Come aggiungerlo senza rovinare il lotto
Il sale è del tutto solubile e non richiede alcun programma di idratazione, il che ne fa una delle aggiunte più semplici in laboratorio.
- Pesa con una bilancia da 0.01 g. Fra 1 e 3 g per chilo, una bilancia da 1 g ti arrotonda dentro l'errore.
- Disperdilo nella fase liquida fredda, prima del riscaldamento e prima degli zuccheri. Si scioglie quasi all'istante.
- Non aggiungerlo mai a secco in una miscela calda e acidificata. L'alcalinità localizzata dove cadono i cristalli lascia una nota anomala che non sparisce del tutto.
- Aggiungi l'acido per ultimo e lentamente, con la miscela in movimento. La capacità tampone è limitata; una colata di succo di limone in una miscela ferma vince a livello locale per quanto citrato ci sia.
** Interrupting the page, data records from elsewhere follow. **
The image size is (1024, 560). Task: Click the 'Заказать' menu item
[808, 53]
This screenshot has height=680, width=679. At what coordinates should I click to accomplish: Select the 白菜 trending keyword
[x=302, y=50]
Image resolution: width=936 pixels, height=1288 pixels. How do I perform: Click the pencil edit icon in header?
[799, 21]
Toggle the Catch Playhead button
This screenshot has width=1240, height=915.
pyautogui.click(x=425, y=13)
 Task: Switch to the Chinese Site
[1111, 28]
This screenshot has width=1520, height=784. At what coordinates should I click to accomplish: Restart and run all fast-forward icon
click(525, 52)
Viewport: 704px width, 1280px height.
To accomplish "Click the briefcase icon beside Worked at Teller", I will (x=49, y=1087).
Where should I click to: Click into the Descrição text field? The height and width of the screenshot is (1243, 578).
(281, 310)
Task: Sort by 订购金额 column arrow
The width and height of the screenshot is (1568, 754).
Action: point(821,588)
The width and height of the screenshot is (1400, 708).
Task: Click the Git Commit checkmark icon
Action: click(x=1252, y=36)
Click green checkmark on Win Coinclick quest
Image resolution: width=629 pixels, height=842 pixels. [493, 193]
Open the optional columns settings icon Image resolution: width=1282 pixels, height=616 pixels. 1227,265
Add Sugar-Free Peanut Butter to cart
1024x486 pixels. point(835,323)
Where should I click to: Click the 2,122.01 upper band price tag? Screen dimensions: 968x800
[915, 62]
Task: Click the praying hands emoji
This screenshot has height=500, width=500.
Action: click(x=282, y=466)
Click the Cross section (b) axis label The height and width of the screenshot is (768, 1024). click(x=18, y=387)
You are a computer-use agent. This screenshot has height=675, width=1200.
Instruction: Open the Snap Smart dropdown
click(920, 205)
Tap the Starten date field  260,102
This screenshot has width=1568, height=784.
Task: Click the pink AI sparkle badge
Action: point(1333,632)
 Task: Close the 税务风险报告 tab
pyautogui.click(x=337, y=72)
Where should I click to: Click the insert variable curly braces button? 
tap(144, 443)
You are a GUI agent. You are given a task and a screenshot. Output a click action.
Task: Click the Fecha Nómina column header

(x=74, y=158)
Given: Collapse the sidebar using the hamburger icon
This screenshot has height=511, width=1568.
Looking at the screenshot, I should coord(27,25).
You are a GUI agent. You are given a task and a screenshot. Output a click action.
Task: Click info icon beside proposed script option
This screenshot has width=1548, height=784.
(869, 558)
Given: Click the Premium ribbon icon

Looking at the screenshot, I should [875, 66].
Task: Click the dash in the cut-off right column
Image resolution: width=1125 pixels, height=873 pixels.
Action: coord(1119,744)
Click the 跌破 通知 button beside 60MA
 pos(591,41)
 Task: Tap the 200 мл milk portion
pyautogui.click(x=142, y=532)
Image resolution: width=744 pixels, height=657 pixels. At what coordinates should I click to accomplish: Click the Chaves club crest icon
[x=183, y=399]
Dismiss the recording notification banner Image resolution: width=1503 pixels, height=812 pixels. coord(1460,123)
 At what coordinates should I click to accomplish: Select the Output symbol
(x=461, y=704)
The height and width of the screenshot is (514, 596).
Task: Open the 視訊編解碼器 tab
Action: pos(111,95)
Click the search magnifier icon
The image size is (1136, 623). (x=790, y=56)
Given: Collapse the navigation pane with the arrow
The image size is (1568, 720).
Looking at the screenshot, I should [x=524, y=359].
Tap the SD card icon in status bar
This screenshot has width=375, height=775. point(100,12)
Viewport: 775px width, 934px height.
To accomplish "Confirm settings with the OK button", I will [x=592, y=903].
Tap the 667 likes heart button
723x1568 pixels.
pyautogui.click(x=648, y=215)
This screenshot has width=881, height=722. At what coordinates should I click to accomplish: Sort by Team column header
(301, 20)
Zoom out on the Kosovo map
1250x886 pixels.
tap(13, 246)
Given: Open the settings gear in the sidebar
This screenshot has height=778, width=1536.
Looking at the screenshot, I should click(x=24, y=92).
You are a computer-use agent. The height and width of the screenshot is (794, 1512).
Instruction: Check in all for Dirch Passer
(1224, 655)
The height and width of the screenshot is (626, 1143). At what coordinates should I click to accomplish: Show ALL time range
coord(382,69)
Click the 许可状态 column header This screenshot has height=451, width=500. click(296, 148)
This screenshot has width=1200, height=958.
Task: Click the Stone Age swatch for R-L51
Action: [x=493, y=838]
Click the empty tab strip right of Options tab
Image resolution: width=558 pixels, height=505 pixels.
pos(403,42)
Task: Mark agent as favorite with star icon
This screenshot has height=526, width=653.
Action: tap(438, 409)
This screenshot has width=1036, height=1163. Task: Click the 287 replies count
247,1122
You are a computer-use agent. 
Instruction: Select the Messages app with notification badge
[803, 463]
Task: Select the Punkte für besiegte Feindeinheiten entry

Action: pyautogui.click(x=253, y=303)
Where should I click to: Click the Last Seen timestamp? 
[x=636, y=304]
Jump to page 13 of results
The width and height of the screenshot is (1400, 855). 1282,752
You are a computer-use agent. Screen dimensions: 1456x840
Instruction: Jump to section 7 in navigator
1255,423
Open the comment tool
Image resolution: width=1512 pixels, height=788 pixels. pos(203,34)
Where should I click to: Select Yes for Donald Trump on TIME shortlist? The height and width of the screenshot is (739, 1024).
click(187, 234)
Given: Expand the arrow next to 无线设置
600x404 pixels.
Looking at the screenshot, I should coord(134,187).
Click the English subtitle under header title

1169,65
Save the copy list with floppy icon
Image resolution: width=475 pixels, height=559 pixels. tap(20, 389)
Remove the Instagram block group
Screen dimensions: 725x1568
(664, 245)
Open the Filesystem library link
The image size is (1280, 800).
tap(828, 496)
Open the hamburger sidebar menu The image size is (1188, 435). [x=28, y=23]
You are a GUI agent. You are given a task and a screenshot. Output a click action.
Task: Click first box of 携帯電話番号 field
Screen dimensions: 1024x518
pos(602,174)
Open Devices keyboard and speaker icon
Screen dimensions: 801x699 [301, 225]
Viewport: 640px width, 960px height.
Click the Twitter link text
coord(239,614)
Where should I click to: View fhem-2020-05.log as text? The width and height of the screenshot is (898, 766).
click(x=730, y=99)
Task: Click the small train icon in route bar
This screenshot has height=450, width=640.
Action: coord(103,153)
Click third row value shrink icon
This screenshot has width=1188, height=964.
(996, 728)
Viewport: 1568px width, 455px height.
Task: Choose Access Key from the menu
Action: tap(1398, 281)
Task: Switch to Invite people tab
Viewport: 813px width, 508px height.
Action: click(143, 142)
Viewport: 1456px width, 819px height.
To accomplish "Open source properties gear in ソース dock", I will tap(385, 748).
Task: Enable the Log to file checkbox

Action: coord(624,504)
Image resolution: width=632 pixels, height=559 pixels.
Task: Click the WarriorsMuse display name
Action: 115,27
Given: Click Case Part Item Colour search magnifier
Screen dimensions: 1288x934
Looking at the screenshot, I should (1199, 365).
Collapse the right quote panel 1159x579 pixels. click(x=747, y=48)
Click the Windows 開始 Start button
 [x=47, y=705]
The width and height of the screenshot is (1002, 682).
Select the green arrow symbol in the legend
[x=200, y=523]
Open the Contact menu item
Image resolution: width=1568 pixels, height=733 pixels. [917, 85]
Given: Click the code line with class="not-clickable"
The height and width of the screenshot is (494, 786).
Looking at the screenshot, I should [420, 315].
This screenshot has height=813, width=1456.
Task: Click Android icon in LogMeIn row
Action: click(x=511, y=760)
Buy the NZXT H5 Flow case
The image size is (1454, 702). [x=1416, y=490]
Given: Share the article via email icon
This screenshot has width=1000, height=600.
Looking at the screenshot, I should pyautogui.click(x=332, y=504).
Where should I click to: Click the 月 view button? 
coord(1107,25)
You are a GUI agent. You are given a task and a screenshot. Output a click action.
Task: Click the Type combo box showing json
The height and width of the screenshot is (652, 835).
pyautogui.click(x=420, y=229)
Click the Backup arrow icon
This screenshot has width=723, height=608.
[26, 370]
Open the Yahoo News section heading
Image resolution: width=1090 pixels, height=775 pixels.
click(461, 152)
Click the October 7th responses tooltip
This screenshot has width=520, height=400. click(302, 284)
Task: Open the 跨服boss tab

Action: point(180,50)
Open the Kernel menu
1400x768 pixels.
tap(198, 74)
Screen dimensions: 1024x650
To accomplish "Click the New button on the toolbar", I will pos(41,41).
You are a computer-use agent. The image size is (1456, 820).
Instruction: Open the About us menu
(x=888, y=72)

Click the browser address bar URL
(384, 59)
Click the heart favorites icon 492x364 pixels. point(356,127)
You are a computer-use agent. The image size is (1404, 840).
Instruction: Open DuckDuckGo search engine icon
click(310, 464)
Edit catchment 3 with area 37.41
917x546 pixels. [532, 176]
- Assaggia allo 0.1% prima di salire. L'effetto tampone è spesso completo ben prima del punto in cui il gusto ne risente.
In una ricetta a base di cacao, decidi prima se la scelta fra cacao naturale e cacao alcalinizzato risolve già gratis il problema del pH. Su una base allo yogurt, l'ordine degli ingredienti in una ricetta di gelato allo yogurt conta più dell'additivo.

L'obiettivo: denso e setoso, senza traccia della granulosità che la flocculazione proteica lascia dietro di sé.
Se il problema di struttura si rivela cristallino invece che proteico, il citrato di sodio è lo strumento del tutto sbagliato: parti dalla diagnostica in struttura sabbiosa del gelato e da come caseina e siero si comportano in modo diverso sotto calore e acido.